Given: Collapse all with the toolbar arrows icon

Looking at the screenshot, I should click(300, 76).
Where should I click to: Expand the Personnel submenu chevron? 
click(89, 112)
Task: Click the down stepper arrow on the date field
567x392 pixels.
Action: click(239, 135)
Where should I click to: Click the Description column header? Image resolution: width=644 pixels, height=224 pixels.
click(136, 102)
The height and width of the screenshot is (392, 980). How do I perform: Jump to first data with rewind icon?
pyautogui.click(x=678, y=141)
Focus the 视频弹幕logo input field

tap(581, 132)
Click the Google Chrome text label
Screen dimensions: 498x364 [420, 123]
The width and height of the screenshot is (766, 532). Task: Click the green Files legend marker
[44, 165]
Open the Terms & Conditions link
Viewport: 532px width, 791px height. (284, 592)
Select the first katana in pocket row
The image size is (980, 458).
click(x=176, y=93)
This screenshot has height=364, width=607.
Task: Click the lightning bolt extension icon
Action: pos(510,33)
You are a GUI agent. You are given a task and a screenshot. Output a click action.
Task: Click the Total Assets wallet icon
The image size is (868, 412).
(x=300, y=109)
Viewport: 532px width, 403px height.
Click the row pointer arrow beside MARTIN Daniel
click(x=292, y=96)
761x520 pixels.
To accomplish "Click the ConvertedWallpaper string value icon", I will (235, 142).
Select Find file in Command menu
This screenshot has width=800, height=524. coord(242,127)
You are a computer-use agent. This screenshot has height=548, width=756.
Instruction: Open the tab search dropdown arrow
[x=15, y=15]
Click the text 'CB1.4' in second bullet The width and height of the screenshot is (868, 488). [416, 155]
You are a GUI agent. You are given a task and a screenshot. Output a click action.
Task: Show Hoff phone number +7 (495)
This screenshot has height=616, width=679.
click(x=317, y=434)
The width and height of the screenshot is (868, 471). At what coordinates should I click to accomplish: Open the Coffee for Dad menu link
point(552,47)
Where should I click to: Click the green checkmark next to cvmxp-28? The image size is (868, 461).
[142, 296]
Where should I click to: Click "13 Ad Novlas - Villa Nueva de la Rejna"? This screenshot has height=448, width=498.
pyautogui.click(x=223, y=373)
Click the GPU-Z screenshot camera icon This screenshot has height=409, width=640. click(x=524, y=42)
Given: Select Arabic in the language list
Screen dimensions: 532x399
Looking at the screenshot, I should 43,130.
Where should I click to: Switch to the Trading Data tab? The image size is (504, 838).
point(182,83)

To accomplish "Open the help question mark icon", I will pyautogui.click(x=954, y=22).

● ● ● ● ● ● ●

## Instructions to follow
Starting at the first entry and ending at the last, reproduce each one exactly.

## Your response
Given: Collapse all with the toolbar arrows icon

Looking at the screenshot, I should click(300, 76).
Where should I click to: Expand the Personnel submenu chevron? 
click(89, 112)
Task: Click the down stepper arrow on the date field
567x392 pixels.
Action: click(239, 135)
Where should I click to: Click the Description column header? Image resolution: width=644 pixels, height=224 pixels.
click(136, 102)
The height and width of the screenshot is (392, 980). How do I perform: Jump to first data with rewind icon?
pyautogui.click(x=678, y=141)
Focus the 视频弹幕logo input field

tap(581, 132)
Click the Google Chrome text label
Screen dimensions: 498x364 [420, 123]
The width and height of the screenshot is (766, 532). Task: Click the green Files legend marker
[44, 165]
Open the Terms & Conditions link
Viewport: 532px width, 791px height. (284, 592)
Select the first katana in pocket row
The image size is (980, 458).
click(x=176, y=93)
This screenshot has height=364, width=607.
Task: Click the lightning bolt extension icon
Action: pos(510,33)
You are a GUI agent. You are given a task and a screenshot. Output a click action.
Task: Click the Total Assets wallet icon
The image size is (868, 412).
(x=300, y=109)
Viewport: 532px width, 403px height.
Click the row pointer arrow beside MARTIN Daniel
click(x=292, y=96)
761x520 pixels.
To accomplish "Click the ConvertedWallpaper string value icon", I will (235, 142).
Select Find file in Command menu
This screenshot has width=800, height=524. coord(242,127)
You are a computer-use agent. This screenshot has height=548, width=756.
Instruction: Open the tab search dropdown arrow
[x=15, y=15]
Click the text 'CB1.4' in second bullet The width and height of the screenshot is (868, 488). [416, 155]
You are a GUI agent. You are given a task and a screenshot. Output a click action.
Task: Show Hoff phone number +7 (495)
This screenshot has height=616, width=679.
click(x=317, y=434)
The width and height of the screenshot is (868, 471). At what coordinates should I click to accomplish: Open the Coffee for Dad menu link
point(552,47)
Where should I click to: Click the green checkmark next to cvmxp-28? The image size is (868, 461).
[142, 296]
Where should I click to: Click "13 Ad Novlas - Villa Nueva de la Rejna"? This screenshot has height=448, width=498.
pyautogui.click(x=223, y=373)
Click the GPU-Z screenshot camera icon This screenshot has height=409, width=640. click(x=524, y=42)
Given: Select Arabic in the language list
Screen dimensions: 532x399
Looking at the screenshot, I should 43,130.
Where should I click to: Switch to the Trading Data tab? The image size is (504, 838).
point(182,83)

To accomplish "Open the help question mark icon", I will pyautogui.click(x=954, y=22).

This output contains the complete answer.